Перед жатвой я был в большом затруднении, не имея ни косы, ни серпа, единственное, что я мог сделать, – воспользоваться для этой работы широким тесаком, взятым мною с корабля в числе другого оружия. Впрочем, урожай мой был так невелик, что убрать его не составляло большого труда, да и убирал я его особенным способом: я срезал только колосья, которые и уносил в большой корзине, а затем перетирал руками. В результате из половины пека семян каждого сорта вышло около двух бушелей[3] риса и два с половиной бушеля ячменя, конечно, по приблизительному подсчету, так как у меня не было мер.
Такая удача очень меня ободрила: теперь я мог надеяться, что со временем у меня будет, с Божьей помощью, постоянный запас хлеба. Но передо мной явились новые затруднения. Как измолоть зерно или превратить его в муку? Как просеять муку? Как сделать из муки тесто? Как, наконец, испечь из теста хлеб? Ничего этого я не умел. Все эти затруднения в соединении с желанием отложить про запас побольше семян, чтобы обеспечить себя хлебом, привели меня к решению не трогать урожая этого года, оставив его весь на семена, а тем временем посвятить все рабочие часы и приложить все старания для разрешения главной задачи, то есть превращения зерна в хлеб.
Теперь про меня можно было буквально сказать, что я своими руками добываю свой хлеб. Удивительно, что почти никто не задумывается над тем, какое множество мелких работ надо произвести, чтобы вырастить, сохранить, собрать, приготовить и выпечь обыкновенный кусок хлеба.
Оказавшись в самых первобытных условиях жизни, я ежедневно приходил в отчаяние, ибо трудности давали себя знать все сильнее и сильнее, начиная с той минуты, когда я собрал первую горсть зерен ячменя и риса, так неожиданно выросших у моего дома.
Во-первых, у меня не было ни плуга для вспашки, ни даже заступа или лопатки, чтобы хоть как-нибудь вскопать землю. Как уже было сказано, я преодолел это препятствие, сделав себе деревянную лопату. Но каков инструмент, такова и работа. Не говоря уже о том, что моя лопата, не будучи обита железом, служила очень недолго (хотя, чтобы сделать ее, мне понадобилось много дней), работать ею было тяжелее, чем железной, и сама работа выходила много хуже.
Однако я с этим примирился: вооружившись терпением и не смущаясь качеством своей работы, я продолжал копать. Когда зерно было посеяно, нечем было забороновать его. Пришлось вместо бороны возить по полю большой тяжелый сук, который, впрочем, только царапал землю.

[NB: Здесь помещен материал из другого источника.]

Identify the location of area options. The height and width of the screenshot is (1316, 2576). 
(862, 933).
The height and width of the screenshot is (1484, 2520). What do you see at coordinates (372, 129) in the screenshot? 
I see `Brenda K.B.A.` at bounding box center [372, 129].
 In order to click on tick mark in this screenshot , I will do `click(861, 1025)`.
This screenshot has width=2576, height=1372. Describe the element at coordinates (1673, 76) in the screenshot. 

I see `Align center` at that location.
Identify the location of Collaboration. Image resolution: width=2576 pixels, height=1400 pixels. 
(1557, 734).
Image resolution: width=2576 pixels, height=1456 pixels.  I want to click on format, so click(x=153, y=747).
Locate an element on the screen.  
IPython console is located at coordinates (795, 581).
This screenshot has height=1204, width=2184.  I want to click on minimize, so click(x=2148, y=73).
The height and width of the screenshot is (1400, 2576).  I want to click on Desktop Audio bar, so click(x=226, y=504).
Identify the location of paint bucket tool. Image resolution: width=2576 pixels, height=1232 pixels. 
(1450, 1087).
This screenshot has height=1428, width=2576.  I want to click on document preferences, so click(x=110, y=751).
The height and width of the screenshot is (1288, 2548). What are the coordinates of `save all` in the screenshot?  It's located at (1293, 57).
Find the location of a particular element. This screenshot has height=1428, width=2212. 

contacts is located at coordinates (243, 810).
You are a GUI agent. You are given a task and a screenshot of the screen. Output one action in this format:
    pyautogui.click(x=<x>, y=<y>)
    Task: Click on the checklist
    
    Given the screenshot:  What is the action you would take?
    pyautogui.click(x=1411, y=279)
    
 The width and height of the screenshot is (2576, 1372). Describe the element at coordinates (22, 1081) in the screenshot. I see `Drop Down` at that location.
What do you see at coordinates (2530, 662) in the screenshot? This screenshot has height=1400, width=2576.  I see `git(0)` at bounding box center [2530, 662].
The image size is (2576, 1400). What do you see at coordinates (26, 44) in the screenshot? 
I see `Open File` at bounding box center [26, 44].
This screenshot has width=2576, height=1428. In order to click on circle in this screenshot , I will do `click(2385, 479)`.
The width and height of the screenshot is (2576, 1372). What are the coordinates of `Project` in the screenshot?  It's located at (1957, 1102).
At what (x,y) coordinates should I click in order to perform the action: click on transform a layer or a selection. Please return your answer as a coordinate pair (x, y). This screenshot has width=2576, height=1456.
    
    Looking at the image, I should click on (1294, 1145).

А сколько разнообразных дел мне пришлось переделать, пока мой хлеб рос и созревал! Надо было обнести поле оградой, караулить его, потом жать, убирать, молотить (то есть перетирать в руках колосья, чтобы отделить зерно от мякины). Затем мне понадобились: мельница, чтобы смолоть зерно, сита, чтобы просеять муку, соль и дрожжи, чтобы замесить тесто, печь, чтобы выпечь хлеб. И однако, как увидит читатель, я обошелся без всех этих вещей. Иметь хлеб было для меня неоценимой наградой и наслаждением. Все это требовало от меня тяжелого и упорного труда, но иного выхода не было. Время мое было распределено, и я занимался этой работой несколько часов ежедневно. А так как я решил не расходовать зерна до тех пор, пока его не накопится побольше, то у меня было впереди шесть месяцев, которые я мог всецело посвятить изобретению и изготовлению орудий, необходимых для переработки зерна в хлеб.
Но сначала надо было приготовить под посев более обширный участок земли, так как теперь у меня было столько семян, что я мог засеять больше акра[4]. Еще прежде я сделал лопату, что отняло у меня целую неделю. Новая лопата доставила мне одно огорчение: она была тяжела, и ею было вдвое труднее работать. Как бы то ни было, я вскопал свое поле и засеял два больших и ровных участка земли, которые я выбрал как можно ближе к моему дому и обнес частоколом из того дерева, которое так легко принималось. Таким образом, через год мой частокол должен был превратиться в живую изгородь, почти не требующую исправления. Все вместе – распашка земли и сооружение изгороди – заняло у меня не менее трех месяцев, так как большая часть работы пришлась на дождливую пору, когда я не мог выходить из дома.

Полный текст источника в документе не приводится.